**AIM OF THE EXERCISE**
Please format the records starting at the line containing "Task: Select the 0.6 tick label on the x axis" and ending at the line containing "coord(364,189)" as a JSON list of strings, one string per line, with blank lines left out.

**SOURCE MATERIAL**
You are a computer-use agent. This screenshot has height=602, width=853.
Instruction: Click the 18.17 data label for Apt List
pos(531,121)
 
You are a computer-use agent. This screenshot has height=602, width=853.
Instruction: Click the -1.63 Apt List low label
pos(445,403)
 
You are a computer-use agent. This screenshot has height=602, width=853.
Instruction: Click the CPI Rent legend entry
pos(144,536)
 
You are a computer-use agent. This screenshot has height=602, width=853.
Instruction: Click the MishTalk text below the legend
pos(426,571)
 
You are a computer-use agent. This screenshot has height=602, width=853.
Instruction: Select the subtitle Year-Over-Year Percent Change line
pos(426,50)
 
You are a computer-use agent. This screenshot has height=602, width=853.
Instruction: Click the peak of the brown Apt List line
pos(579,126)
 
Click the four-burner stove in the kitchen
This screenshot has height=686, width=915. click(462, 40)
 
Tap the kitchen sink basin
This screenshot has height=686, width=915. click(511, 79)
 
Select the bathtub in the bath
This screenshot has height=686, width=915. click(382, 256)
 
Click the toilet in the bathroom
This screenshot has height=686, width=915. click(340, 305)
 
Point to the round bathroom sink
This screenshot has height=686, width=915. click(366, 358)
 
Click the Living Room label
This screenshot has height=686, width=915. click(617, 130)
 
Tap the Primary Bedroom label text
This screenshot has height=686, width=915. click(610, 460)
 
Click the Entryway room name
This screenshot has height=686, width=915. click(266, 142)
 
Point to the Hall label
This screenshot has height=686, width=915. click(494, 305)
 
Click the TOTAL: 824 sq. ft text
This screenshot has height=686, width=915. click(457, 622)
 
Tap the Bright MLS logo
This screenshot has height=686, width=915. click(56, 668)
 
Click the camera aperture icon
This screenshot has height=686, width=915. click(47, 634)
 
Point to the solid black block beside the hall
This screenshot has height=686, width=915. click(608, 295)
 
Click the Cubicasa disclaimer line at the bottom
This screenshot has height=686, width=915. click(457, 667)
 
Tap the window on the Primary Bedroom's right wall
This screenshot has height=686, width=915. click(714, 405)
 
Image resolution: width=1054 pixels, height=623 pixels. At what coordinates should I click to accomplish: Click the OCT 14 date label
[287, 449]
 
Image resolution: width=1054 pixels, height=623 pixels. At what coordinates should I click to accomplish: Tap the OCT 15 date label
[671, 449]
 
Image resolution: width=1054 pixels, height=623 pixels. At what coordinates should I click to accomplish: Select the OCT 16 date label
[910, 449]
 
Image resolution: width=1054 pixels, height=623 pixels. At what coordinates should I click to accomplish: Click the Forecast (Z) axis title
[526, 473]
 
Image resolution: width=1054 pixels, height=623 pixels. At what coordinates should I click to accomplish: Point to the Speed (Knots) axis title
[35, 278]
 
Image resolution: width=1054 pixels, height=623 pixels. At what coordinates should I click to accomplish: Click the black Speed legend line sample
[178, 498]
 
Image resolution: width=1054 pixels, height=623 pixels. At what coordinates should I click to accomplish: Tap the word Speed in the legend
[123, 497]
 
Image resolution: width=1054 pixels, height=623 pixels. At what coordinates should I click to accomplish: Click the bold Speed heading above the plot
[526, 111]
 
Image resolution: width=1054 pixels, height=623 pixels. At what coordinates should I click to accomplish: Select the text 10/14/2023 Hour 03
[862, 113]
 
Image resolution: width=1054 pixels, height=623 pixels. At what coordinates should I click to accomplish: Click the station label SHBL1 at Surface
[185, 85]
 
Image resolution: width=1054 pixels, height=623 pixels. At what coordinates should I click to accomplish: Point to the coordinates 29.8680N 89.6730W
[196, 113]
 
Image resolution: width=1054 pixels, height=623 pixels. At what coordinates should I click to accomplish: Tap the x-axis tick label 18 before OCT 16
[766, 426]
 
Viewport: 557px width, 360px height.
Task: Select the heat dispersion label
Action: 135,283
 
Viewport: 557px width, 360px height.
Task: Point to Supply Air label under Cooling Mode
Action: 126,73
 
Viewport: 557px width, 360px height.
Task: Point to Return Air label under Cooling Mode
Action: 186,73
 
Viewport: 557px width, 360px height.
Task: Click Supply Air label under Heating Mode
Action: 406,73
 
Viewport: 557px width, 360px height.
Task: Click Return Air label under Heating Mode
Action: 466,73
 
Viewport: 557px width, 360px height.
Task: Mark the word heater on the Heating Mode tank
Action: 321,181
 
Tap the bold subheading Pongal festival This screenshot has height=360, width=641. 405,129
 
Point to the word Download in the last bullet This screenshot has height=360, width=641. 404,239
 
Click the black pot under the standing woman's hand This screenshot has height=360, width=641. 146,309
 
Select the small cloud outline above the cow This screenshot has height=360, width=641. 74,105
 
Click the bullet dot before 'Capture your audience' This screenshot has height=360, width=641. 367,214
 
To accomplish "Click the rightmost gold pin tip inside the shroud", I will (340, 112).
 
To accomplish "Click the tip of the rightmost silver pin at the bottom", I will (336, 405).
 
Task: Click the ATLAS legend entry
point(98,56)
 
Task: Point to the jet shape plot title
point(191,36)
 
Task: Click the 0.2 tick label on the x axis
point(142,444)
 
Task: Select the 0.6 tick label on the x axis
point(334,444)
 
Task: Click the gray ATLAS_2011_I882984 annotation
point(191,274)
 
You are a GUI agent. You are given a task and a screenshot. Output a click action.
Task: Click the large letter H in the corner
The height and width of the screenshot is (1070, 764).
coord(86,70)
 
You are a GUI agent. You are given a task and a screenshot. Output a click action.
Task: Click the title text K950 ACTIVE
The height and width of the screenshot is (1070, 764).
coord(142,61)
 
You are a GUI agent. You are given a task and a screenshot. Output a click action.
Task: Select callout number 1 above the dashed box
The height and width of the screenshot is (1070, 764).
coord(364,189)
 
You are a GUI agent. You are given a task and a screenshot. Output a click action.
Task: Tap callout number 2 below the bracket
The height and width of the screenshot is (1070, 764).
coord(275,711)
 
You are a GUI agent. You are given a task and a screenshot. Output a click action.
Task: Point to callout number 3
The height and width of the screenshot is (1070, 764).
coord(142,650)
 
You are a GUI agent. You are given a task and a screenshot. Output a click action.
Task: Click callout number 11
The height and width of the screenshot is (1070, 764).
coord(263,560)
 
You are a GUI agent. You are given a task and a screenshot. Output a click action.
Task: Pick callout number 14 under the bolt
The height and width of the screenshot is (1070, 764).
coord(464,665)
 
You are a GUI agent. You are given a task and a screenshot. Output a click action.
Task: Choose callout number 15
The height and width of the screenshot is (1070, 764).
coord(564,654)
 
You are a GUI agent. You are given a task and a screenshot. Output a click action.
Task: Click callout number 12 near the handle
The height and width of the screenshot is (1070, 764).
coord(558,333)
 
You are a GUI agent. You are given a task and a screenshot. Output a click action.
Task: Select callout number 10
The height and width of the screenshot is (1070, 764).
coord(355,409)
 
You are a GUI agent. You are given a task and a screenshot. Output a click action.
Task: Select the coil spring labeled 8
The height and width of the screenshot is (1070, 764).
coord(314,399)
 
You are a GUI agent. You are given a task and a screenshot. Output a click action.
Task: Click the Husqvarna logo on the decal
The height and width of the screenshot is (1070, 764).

**OUTPUT OF THE TASK**
[
  "Task: Select the 0.6 tick label on the x axis",
  "point(334,444)",
  "Task: Click the gray ATLAS_2011_I882984 annotation",
  "point(191,274)",
  "You are a GUI agent. You are given a task and a screenshot. Output a click action.",
  "Task: Click the large letter H in the corner",
  "The height and width of the screenshot is (1070, 764).",
  "coord(86,70)",
  "You are a GUI agent. You are given a task and a screenshot. Output a click action.",
  "Task: Click the title text K950 ACTIVE",
  "The height and width of the screenshot is (1070, 764).",
  "coord(142,61)",
  "You are a GUI agent. You are given a task and a screenshot. Output a click action.",
  "Task: Select callout number 1 above the dashed box",
  "The height and width of the screenshot is (1070, 764).",
  "coord(364,189)"
]